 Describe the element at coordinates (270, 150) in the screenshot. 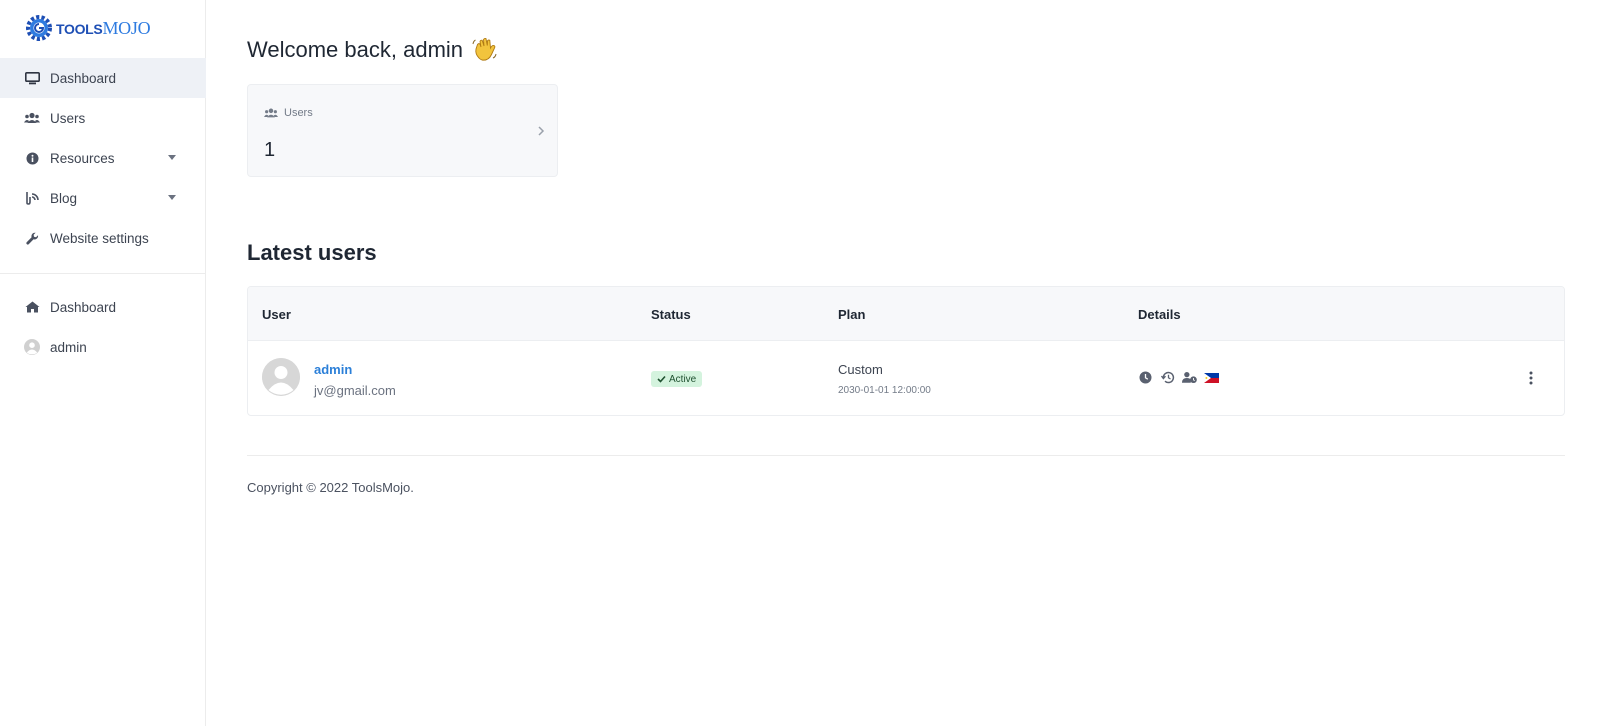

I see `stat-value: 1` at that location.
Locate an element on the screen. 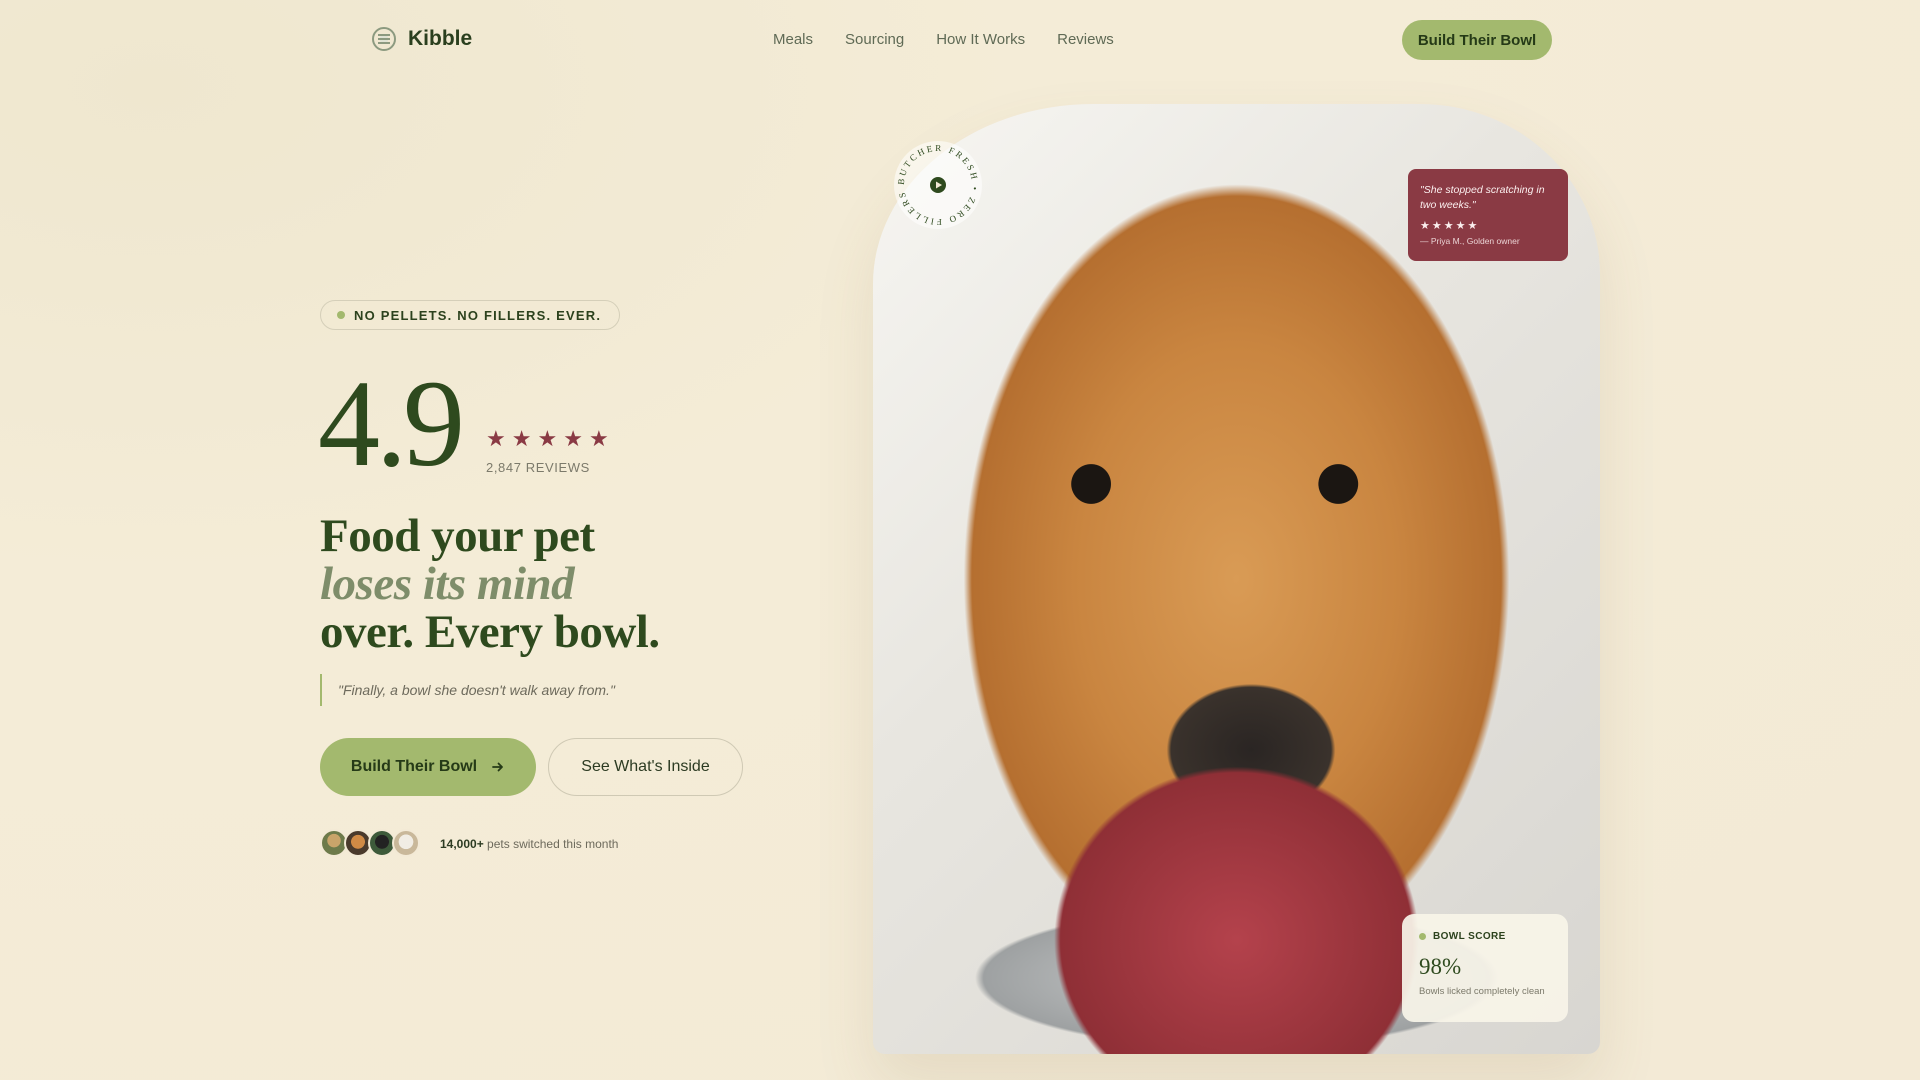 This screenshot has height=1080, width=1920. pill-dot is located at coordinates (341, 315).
_ _ _ _
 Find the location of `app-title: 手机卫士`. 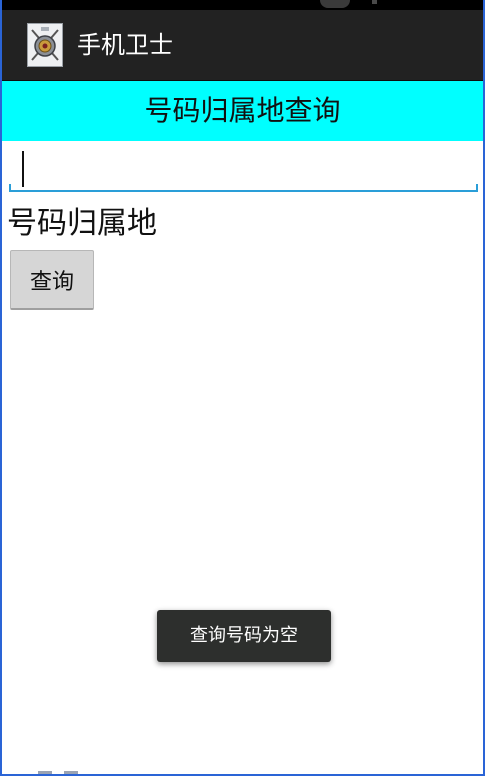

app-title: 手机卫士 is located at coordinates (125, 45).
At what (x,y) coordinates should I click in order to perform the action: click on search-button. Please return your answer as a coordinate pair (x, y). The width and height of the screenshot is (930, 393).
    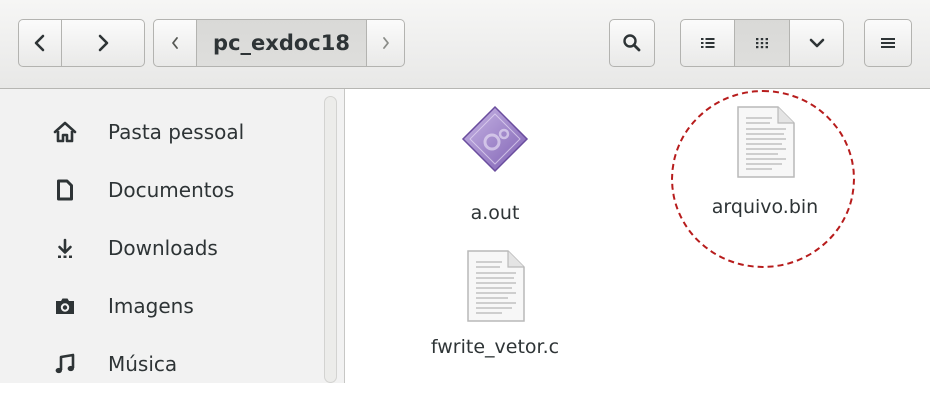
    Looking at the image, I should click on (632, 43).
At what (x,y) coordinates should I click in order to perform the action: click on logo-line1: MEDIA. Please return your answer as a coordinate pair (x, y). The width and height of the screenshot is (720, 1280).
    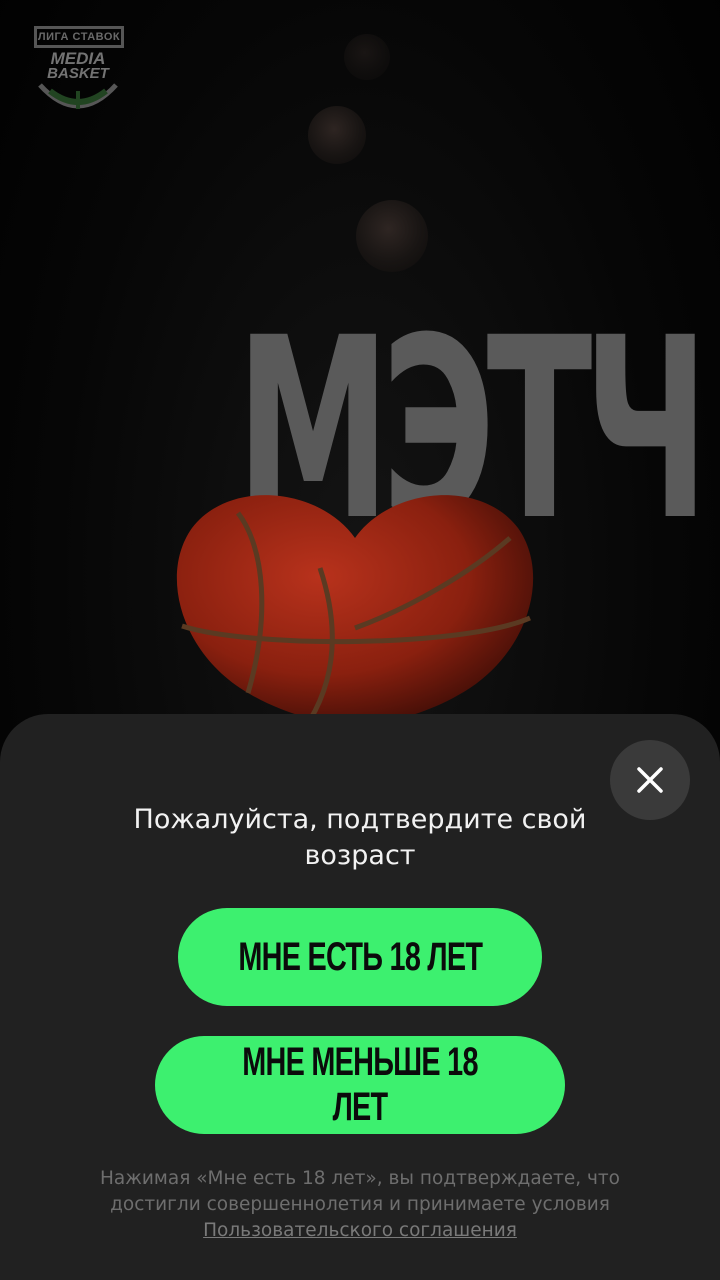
_ _ _ _
> Activity: Recast the lines above as a Markdown table with the columns No. and Line, covering only the part that opens with the line containing "Find the location" and closes with the line containing "Looking at the", both included. Number each line, skip blank lines, and leave the pictures out.

> Exercise solution:
| No. | Line |
|---|---|
| 1 |  Find the location of `app-title: 手机卫士`.  |
| 2 | app-title: 手机卫士 is located at coordinates (125, 45). |
| 3 | At what (x,y) coordinates should I click in order to perform the action: click on search-button. Please return your answer as a coordinate pair (x, y). The width and height of the screenshot is (930, 393). |
| 4 |     Looking at the image, I should click on (632, 43). |